**Material provided:**
^^^^^^^^
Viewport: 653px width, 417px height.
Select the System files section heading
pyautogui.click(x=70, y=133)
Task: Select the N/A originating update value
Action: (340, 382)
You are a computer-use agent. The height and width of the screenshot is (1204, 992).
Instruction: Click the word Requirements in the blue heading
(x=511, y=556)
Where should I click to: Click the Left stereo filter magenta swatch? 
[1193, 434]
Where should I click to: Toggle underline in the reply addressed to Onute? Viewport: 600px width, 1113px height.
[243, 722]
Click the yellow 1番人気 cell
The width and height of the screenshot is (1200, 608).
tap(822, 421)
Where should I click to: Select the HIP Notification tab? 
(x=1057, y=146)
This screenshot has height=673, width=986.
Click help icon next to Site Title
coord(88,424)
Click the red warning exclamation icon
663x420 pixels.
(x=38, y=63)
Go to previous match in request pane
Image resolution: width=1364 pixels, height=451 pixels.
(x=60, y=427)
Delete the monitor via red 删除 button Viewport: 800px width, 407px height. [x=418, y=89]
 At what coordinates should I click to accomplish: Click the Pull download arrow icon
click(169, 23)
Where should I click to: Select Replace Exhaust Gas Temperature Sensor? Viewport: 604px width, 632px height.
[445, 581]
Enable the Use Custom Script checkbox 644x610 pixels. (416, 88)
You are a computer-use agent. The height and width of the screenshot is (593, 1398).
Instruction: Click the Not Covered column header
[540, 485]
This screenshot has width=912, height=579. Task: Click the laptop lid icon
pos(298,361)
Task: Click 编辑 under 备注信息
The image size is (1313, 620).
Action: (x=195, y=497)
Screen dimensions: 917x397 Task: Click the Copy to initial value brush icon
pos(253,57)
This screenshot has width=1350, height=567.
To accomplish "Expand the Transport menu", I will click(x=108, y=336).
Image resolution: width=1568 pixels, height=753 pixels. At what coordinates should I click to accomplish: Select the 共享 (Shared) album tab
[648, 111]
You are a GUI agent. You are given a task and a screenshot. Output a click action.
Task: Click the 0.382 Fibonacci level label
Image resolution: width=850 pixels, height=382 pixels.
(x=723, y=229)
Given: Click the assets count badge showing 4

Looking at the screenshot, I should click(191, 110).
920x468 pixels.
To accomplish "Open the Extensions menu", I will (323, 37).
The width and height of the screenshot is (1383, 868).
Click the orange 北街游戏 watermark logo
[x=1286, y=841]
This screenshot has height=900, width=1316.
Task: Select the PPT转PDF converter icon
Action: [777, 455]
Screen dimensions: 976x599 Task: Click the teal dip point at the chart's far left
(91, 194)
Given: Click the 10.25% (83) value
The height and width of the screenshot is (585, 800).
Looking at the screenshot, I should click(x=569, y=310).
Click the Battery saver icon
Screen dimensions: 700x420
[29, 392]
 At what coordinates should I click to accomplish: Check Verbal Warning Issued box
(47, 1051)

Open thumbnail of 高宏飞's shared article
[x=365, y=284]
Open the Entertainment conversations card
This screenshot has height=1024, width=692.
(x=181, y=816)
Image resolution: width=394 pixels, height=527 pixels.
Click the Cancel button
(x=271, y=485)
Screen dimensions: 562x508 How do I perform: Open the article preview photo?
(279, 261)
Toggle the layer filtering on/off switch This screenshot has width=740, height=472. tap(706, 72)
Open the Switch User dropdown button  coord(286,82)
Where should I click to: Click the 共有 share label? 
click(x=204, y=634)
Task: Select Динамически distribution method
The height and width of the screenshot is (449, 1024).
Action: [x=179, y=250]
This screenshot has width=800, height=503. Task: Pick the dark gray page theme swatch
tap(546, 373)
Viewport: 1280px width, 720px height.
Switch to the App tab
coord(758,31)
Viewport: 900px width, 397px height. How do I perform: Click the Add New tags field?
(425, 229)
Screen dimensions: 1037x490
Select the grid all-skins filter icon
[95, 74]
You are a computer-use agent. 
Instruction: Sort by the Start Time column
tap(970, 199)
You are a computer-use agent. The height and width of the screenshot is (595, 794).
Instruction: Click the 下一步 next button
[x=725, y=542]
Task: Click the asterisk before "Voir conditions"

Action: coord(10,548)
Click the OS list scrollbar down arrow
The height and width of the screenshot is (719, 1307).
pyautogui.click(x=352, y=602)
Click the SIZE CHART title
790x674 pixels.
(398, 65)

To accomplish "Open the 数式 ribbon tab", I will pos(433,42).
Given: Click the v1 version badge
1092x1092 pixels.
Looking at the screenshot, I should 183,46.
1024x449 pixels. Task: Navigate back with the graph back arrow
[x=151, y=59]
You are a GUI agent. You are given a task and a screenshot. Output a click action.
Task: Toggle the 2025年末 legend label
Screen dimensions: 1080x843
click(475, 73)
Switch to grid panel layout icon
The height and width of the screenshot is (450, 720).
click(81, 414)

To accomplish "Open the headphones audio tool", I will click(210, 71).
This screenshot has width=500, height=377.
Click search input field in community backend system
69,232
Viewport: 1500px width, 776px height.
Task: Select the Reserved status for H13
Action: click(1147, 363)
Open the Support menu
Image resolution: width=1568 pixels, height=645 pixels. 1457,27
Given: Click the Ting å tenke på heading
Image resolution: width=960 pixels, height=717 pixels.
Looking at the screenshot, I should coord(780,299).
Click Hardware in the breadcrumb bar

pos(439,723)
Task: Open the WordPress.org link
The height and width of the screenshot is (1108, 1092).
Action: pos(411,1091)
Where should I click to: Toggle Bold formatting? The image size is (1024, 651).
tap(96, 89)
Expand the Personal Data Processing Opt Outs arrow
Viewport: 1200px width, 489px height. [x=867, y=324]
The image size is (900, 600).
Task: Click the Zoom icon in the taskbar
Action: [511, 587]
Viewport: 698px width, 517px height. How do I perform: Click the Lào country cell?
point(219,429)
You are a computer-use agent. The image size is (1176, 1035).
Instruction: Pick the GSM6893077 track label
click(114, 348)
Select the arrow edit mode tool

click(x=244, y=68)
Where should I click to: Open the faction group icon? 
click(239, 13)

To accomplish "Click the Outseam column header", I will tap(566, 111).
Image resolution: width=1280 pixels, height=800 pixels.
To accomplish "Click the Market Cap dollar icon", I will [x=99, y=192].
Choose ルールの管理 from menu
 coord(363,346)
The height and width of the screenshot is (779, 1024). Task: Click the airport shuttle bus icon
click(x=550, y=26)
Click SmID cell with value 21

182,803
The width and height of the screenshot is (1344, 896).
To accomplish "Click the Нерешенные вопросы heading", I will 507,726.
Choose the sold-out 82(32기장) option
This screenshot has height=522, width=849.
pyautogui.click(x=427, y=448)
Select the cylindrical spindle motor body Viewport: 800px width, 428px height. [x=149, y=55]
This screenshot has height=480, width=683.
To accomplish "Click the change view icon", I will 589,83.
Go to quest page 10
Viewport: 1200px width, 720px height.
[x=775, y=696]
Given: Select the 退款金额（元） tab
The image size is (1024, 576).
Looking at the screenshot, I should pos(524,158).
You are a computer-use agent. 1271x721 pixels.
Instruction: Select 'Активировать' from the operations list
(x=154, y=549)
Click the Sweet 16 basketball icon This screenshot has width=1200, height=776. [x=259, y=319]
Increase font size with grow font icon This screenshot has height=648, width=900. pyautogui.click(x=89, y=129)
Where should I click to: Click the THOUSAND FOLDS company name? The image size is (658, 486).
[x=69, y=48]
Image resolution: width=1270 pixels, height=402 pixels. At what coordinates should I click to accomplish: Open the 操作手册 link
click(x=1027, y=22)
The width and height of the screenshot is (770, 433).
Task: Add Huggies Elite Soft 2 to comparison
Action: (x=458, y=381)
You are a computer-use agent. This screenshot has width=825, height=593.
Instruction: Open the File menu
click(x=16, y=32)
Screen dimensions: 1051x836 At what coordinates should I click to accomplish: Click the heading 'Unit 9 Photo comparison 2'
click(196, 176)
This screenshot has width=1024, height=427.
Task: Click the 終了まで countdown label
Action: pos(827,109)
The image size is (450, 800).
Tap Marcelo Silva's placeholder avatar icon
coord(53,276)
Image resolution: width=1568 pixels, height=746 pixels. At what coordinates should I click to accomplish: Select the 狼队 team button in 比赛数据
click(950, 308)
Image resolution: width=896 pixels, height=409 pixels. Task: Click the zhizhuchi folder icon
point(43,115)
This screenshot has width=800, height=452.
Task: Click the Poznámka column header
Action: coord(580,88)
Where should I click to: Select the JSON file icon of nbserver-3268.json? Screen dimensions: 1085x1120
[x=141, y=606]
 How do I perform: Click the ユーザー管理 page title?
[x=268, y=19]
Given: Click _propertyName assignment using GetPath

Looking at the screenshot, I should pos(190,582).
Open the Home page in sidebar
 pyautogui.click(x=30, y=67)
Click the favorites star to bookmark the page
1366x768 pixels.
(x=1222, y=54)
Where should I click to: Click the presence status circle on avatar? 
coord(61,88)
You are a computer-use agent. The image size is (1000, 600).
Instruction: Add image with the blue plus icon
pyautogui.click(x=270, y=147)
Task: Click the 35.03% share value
^^^^^^^^
Among the lines above, find those with the word "computer" and list them.

You are a computer-use agent. The height and width of the screenshot is (1204, 992).
You are a computer-use agent. The height and width of the screenshot is (593, 1398).
You are a computer-use agent. 
You are a computer-use agent. The height and width of the screenshot is (595, 794).
You are a computer-use agent. The image size is (1176, 1035).
You are a computer-use agent. 1271x721 pixels.
You are a computer-use agent. This screenshot has width=825, height=593.
You are a computer-use agent. The image size is (1000, 600).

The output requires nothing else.